*Exercise*.
Your answer must be every line of the data that contains "step".

*Source material*.
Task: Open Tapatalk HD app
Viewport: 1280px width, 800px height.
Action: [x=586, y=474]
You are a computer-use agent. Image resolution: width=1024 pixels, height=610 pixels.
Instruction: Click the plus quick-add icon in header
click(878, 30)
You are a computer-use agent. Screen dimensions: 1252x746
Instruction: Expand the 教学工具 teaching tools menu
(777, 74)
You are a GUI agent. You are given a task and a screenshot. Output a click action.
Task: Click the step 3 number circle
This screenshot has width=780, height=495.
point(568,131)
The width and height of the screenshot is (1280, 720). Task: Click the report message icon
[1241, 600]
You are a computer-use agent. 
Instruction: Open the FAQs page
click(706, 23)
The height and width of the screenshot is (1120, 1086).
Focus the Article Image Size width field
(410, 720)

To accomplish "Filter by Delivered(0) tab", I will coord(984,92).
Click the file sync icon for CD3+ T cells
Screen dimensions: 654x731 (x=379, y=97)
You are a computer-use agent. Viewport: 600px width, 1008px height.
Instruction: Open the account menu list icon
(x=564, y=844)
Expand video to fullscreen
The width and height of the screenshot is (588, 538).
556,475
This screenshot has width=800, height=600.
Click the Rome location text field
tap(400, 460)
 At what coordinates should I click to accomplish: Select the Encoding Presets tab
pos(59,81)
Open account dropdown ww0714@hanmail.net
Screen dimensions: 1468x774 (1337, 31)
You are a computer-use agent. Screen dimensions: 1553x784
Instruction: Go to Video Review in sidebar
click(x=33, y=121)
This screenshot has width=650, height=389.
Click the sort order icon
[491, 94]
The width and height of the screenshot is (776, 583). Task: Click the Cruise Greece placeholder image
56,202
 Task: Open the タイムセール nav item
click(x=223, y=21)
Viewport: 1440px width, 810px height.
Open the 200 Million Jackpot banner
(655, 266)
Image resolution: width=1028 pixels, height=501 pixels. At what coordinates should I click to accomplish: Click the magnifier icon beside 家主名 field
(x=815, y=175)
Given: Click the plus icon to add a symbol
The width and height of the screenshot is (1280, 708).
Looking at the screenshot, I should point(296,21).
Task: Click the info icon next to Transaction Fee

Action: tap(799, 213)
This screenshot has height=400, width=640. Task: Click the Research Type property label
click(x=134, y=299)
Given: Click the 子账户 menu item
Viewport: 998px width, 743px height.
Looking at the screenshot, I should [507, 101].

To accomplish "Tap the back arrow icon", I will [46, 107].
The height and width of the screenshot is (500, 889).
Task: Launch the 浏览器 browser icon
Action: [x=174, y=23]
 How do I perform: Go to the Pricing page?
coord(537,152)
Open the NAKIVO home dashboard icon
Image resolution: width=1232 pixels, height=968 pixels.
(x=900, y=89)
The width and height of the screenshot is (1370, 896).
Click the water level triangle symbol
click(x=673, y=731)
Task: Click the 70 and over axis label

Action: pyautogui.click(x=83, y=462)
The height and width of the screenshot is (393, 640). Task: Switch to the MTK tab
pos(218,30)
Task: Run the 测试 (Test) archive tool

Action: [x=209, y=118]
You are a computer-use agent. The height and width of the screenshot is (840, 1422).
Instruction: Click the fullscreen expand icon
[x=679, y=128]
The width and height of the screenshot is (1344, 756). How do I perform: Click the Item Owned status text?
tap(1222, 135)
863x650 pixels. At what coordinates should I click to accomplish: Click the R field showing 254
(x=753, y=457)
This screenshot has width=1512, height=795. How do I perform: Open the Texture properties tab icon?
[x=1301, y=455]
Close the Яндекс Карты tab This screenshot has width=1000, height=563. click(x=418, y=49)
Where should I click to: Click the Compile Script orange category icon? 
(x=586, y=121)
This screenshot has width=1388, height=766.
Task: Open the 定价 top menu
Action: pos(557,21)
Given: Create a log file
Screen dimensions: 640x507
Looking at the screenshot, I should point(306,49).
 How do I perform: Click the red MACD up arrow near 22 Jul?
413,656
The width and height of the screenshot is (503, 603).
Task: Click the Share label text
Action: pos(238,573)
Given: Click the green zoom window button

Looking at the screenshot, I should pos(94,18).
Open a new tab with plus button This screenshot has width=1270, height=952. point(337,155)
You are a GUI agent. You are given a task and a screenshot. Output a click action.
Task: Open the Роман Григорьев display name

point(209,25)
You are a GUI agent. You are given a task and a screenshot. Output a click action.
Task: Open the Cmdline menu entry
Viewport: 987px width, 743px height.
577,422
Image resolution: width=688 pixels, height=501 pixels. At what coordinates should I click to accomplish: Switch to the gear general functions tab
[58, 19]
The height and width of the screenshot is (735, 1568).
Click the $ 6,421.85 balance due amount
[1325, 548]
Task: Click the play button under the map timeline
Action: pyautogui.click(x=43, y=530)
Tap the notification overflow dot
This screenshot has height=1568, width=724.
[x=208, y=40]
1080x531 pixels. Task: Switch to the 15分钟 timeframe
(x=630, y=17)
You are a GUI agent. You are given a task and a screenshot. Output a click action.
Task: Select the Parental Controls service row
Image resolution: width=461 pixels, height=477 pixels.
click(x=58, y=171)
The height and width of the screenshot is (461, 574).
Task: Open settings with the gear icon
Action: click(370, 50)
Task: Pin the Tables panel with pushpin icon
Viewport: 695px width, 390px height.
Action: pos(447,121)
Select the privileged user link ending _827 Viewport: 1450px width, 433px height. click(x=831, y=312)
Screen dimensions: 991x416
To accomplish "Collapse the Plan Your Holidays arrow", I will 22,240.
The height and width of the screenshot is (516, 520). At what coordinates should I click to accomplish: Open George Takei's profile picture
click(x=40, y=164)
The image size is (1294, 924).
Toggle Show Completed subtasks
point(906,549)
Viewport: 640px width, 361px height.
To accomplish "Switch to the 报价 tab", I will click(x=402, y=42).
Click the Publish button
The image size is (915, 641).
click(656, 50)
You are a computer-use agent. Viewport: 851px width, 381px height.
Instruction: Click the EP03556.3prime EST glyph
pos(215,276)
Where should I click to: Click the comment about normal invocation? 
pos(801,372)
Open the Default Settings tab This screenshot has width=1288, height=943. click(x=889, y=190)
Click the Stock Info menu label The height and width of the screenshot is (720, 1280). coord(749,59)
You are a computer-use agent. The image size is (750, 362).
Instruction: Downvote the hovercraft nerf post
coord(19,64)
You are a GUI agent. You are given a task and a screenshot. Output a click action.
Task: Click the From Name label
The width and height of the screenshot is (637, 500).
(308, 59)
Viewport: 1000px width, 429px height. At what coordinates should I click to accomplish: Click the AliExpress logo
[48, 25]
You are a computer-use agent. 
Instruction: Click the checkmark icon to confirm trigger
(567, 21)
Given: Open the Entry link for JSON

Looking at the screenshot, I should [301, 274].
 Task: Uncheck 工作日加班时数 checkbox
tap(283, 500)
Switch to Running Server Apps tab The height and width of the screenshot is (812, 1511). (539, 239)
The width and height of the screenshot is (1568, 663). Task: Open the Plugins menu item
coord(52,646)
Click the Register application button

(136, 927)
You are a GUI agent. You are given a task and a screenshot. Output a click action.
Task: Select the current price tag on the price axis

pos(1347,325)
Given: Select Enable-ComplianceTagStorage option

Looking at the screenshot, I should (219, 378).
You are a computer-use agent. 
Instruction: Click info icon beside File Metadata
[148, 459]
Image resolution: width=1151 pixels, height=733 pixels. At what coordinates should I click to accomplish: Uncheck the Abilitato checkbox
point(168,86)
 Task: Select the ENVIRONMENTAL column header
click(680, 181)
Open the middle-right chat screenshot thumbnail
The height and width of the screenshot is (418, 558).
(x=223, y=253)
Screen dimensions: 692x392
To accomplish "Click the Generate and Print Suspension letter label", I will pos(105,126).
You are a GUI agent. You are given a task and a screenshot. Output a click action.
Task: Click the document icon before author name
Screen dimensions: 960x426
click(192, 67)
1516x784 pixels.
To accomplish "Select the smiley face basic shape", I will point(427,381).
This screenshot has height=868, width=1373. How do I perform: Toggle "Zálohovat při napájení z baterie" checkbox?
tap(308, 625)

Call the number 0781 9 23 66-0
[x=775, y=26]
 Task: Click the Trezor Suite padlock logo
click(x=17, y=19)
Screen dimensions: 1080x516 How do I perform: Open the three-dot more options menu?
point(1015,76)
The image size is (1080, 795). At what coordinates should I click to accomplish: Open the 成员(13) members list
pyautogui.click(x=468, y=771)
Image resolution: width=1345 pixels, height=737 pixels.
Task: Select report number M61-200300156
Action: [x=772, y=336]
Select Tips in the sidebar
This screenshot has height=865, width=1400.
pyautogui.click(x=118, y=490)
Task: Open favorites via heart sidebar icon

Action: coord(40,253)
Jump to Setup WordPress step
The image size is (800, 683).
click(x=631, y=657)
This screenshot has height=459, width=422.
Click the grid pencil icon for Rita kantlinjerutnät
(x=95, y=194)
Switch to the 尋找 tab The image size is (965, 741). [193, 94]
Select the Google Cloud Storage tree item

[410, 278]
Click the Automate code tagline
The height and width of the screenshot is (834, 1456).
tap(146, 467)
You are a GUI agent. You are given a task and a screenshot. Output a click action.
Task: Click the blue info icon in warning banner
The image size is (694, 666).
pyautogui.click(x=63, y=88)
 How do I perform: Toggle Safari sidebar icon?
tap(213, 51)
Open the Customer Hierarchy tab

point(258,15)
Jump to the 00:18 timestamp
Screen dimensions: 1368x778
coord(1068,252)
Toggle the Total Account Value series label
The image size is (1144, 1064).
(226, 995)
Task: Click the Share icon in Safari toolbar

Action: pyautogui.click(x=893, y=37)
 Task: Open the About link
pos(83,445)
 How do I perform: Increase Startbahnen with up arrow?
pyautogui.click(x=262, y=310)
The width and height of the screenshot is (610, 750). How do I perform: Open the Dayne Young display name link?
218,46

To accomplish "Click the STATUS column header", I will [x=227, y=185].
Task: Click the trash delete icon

*Output of the exercise*.
Task: Click the step 3 number circle
Jump to Setup WordPress step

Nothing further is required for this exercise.